[Saved entries]
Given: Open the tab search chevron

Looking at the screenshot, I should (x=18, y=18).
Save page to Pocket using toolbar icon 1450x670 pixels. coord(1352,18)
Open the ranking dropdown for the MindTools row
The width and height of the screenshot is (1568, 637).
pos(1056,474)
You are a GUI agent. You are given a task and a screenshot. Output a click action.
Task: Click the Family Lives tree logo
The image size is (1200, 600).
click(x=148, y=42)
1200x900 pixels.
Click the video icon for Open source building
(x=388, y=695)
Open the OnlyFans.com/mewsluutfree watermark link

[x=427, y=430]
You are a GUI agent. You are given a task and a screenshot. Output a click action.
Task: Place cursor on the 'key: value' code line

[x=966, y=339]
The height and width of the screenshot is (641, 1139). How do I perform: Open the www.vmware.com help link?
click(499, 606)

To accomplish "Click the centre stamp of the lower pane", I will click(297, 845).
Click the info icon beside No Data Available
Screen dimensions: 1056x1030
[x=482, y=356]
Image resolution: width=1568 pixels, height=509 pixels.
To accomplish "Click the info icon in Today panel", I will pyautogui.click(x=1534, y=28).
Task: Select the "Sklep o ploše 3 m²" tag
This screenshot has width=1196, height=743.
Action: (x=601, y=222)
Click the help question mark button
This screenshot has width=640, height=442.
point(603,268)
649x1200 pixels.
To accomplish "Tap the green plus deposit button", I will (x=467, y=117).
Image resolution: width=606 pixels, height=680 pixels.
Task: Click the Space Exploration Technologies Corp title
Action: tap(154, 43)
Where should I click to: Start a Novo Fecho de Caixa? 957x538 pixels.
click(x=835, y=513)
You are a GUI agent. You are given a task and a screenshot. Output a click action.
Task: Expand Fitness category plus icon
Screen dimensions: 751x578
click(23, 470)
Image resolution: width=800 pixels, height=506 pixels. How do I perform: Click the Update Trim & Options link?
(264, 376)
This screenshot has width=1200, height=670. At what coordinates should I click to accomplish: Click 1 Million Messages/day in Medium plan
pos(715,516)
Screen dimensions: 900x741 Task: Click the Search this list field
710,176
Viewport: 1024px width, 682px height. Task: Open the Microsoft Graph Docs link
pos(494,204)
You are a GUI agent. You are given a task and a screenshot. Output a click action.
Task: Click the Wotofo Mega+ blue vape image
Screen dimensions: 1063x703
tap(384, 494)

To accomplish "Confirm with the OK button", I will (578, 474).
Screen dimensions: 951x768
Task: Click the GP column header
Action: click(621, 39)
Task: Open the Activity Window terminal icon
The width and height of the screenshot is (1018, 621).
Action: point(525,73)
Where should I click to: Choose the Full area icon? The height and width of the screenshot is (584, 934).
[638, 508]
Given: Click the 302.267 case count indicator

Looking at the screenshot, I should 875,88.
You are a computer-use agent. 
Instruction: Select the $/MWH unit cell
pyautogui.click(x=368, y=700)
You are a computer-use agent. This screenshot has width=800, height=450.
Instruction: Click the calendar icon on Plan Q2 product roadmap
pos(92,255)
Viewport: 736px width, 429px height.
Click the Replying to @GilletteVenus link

Requirement —
Please print exactly the lines of the entries above, beginning with the line that contains "The width and height of the screenshot is (1018, 621)." and ending with the last line.

Answer to this exercise —
The width and height of the screenshot is (1018, 621).
Action: point(525,73)
Where should I click to: Choose the Full area icon? The height and width of the screenshot is (584, 934).
[638, 508]
Given: Click the 302.267 case count indicator

Looking at the screenshot, I should 875,88.
You are a computer-use agent. 
Instruction: Select the $/MWH unit cell
pyautogui.click(x=368, y=700)
You are a computer-use agent. This screenshot has width=800, height=450.
Instruction: Click the calendar icon on Plan Q2 product roadmap
pos(92,255)
Viewport: 736px width, 429px height.
Click the Replying to @GilletteVenus link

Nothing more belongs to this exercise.